Rovera ha acusado también al Gobierno iraquí, aún en período de formación, del chií Haider Al Abadi, de hacer la vista gorda y de armar a los voluntarios contra el avance del EI.

Estados Unidos y algunos países de la UE como Alemania han aprobado recientemente el envío de armas a las fuerzas kurdas —los peshmerga— para combatir a los yihadistas. Ante esta situación, la asesora de AI exige a las autoridades que se centren en la protección de los civiles —sin hacer distinciones de etnia o religión— y que los responsables de estos crímenes sean juzgados.

Investigación

El Consejo de Derechos Humanos de la ONU, reunido en Ginebra (Suiza), aprobó por unanimidad el envío de una misión especial a Irak para investigar las atrocidades perpetradas por las milicias del EI.

El anuncio lo hizo el mismo día en que la organización publicó el último dato alarmante: 1,420 iraquíes murieron tan solo durante el mes de agosto como consecuencia de los combates.

“Estamos frente a un monstruo terrorista”, declaró ante el organismo multinacional Mohammed Shia al-Sudani, ministro iraquí de Derechos Humanos.

 

Un vídeo publicado en internet por los yihadistas mostraba la ejecución sumaria de 250 uniformados sirios tras la captura de una base.

 

6,000 combatientes islamistas sirios se han sumado al Estado Islámico.

 

Tablero estratégico se rediseña

Cambios • La irrupción del Estado Islámico, EI, está obligando a replantearse alianzas y enemistades en Oriente Próximo.

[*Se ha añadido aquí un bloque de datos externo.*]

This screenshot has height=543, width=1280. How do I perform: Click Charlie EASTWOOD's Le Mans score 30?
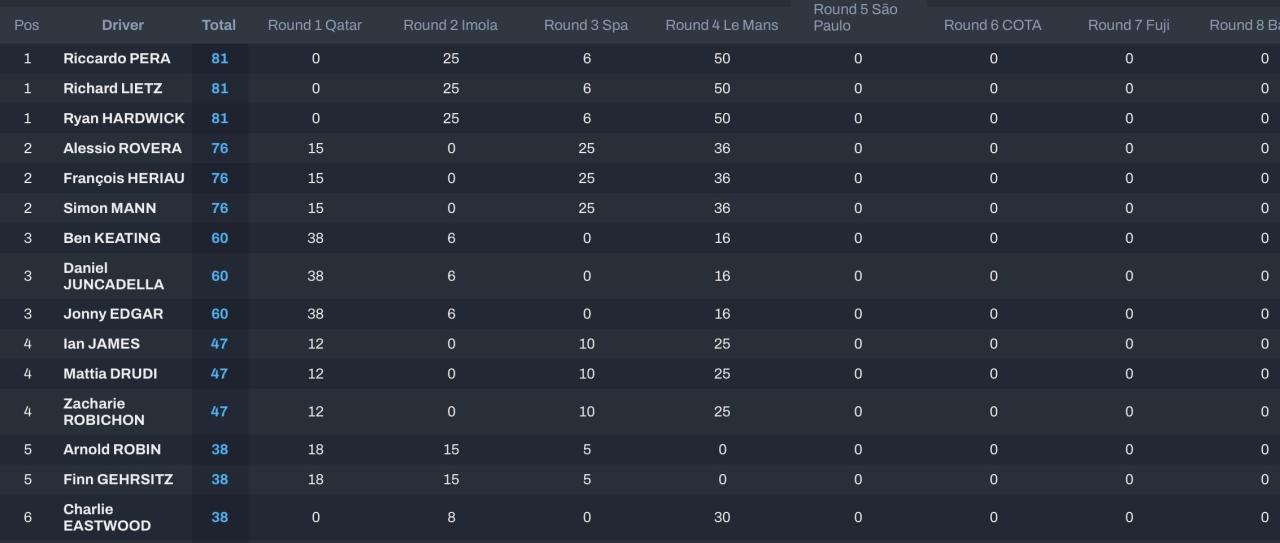pyautogui.click(x=722, y=517)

Su amenaza territorial ya ha impulsado la cooperación militar entre los hasta ahora enfrentados Gobierno central de Irak y el regional kurdo. También Estados Unidos y sus aliados se encuentran al lado de viejos enemigos, sean las milicias chiíes, el régimen de Bachar el Asad o el Irán de los ayatolás. En algún caso, las consecuencias pueden ser contraproducentes.

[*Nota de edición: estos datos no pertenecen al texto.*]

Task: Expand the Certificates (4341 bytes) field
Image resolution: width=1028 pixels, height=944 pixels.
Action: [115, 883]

Si la coincidencia de intereses de Estados Unidos e Irán en la zona puede trazarse al derribo de Sadam Husein en 2003 —e incluso, dos años antes, al desalojo de los talibanes de Kabul—, la posibilidad de beneficiar indirectamente a El Asad ha hecho que el presidente Barack Obama esté pensando dos veces extender los ataques a Siria.

El Gobierno de Siria, que desde hace tres años justifica su brutal represión de las protestas populares por la lucha contra el terrorismo, se siente reivindicado por la reacción internacional ante el desafío yihadista.

Amigos y rivales

Pero no solo Washington afronta una difícil dicotomía. Teherán, convertido en faro del islam chií desde su revolución de 1979, ve con contenida satisfacción cómo la aviación estadounidense debilita al EI, extremistas suníes que consideran a los chiíes apóstatas indignos siquiera de la conversión.

Así que, llegado el caso, tendrá que hacer encaje de bolillos para rechazar o justificar los eventuales bombardeos de Estados Unidos al grupo en territorio sirio. El régimen de Damasco, su principal aliado árabe, ha dejado claro que los considerará una agresión si se efectúan sin su permiso.